* Page excerpt *
################
Linear Algebra for Machine Learning, Part 4: Dot Product and Cosine Similarity

2025-05-29 · Artintellica

Welcome to the fourth post in our series on Linear Algebra for Machine Learning! After exploring matrix arithmetic, we now focus on the dot product and cosine similarity, two fundamental concepts for measuring relationships between vectors. These tools are crucial in machine learning (ML) for tasks like similarity search, projections, and word embeddings. In this post, we’ll cover their mathematical foundations, their applications in ML, and how to implement them in Python using NumPy and PyTorch. We’ll include visualizations and Python exercises to solidify your understanding.
################
* Information supplied *
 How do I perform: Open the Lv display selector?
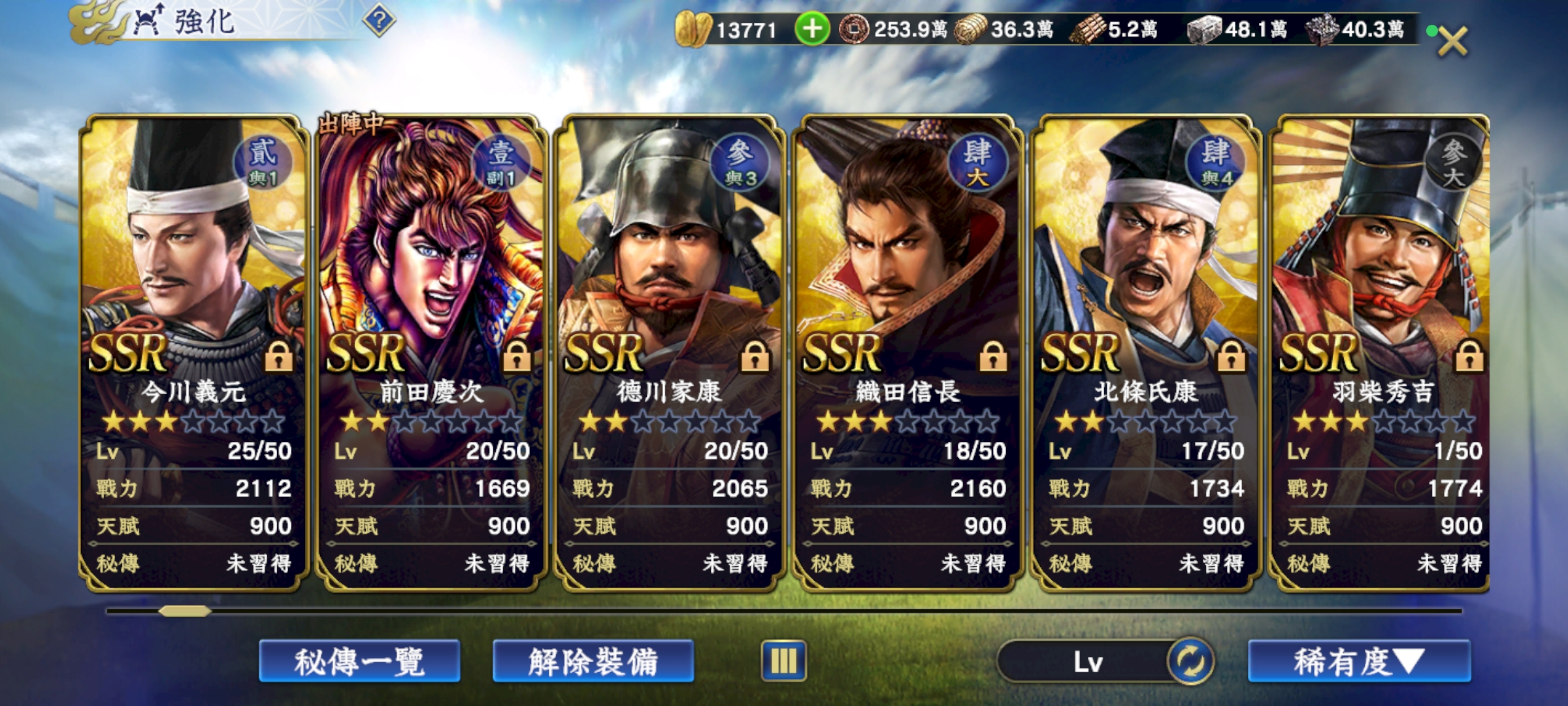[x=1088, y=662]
################
* Parts of the exercise *
1 > Retype the passage of the linear algebra post between "Linear Algebra for Machine Learning, Part" and "solidify your understanding.", inclusive.
2 > In the linear algebra post, which two Python libraries are named for implementing the dot product and cosine similarity?
3 > Using the linear algebra post, explain in one to three sentences why the dot product and cosine similarity matter in machine learning.

* Responses in order *
1 >
Linear Algebra for Machine Learning, Part 4: Dot Product and Cosine Similarity

2025-05-29 · Artintellica

Welcome to the fourth post in our series on Linear Algebra for Machine Learning! After exploring matrix arithmetic, we now focus on the dot product and cosine similarity, two fundamental concepts for measuring relationships between vectors. These tools are crucial in machine learning (ML) for tasks like similarity search, projections, and word embeddings. In this post, we’ll cover their mathematical foundations, their applications in ML, and how to implement them in Python using NumPy and PyTorch. We’ll include visualizations and Python exercises to solidify your understanding.

2 > NumPy and PyTorch.

3 > They are two fundamental concepts for measuring relationships between vectors. That makes them crucial in machine learning for tasks like similarity search, projections, and word embeddings.